The emphasis on reliability of expert evidence (enshrined in Federal Rule of Evidence 702) is simply an obstacle defense interests have placed on public interest lawyers:

Since judicial gatekeeping potentially requires screening every challenged expert, it represents another procedural obstacle, another motion, another hearing, and another potential issue on appeal, all causing more delay and expense. This, like other stop signs, plays into the hands of the billing-by-the-hour regime of the law firms that usually represent corporate and other economically powerful interests. It has precisely the opposite effect on contingent fee and public interest lawyers who must bear the increased cost and time investment without any assurance of reimbursement, let alone compensation.

Class actions are undercut by the need to certify a class:

The class certification motion thus has become yet another procedural stop sign undermining the utility of one of today’s most basic and important joinder mechanisms—admittedly a controversial one in certain applications—for handling relatively modest claims arising from conduct impacting numerous people.

Professor Miller’s observations are flawed in a few ways. First, he is willing to believe the absolute best of "public interest" lawyers, but the absolute worst of "defense interests." (I’ve been pretty candid about my own view: you need to believe both sides are capable of good and bad.). Since, as he admits, it is impossible to judge the merits of each sides’ claims in the aggregate, that bias skews his analysis significantly.

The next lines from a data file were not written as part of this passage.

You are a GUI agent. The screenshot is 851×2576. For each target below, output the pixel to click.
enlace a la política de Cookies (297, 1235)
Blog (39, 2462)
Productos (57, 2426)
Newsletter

Second, Professor Miller appears unaware of the contemporary economic pressures on defense counsel. That isn’t to say that there aren’t significant differences between the plaintiff-side and defense-side business models. Of course there are, and they have siginicant effects on how a case gets litigated. But they’re rarely as simplistic as "do nothing, collect contingent fee" and "do everything, bill all of it."

More importantly, however, Professor Miller seems unaware of the significant pressures on the federal court system in general. Some of the judicial backlog, of course, is political.  But some is systemic. Cutting out methods of early disposition hardly seems like the way to make sure everyone gets their day in court; it seems more like a way of prolonging the time before anyone gets a chance.

So what can defendants take from this window into plaintiffs-side thinking?

  • Early challenges to lawsuits are effective. At least, they are effective enough to significantly worry plaintiffs’ counsel.
  • Plaintiffs still underestimate the costs of bringing their case to trial. If each of these obstacles is really as burdensome as Professor Miller describes, that suggests a failure to correctly estimate litigation costs, or, alternatively, a failure to imagine ways to reduce the out of pocket costs of litigating. That suggests that defendants should, pressures to reduce billing aside, remain patient. Plaintiffs may be less suited for the long haul than defendants.
  • Changing minds is probably not an option. Most people (and that includes most defendants) tend not to change their minds where their paychecks are at stake. Nonetheless, corporate defendants new to class actions sometimes believe that they may be able to convince the plaintiff in a given case that they have mistaken an isolated incident for a trend. The worldview on display in this article should counsel against relying on that strategy.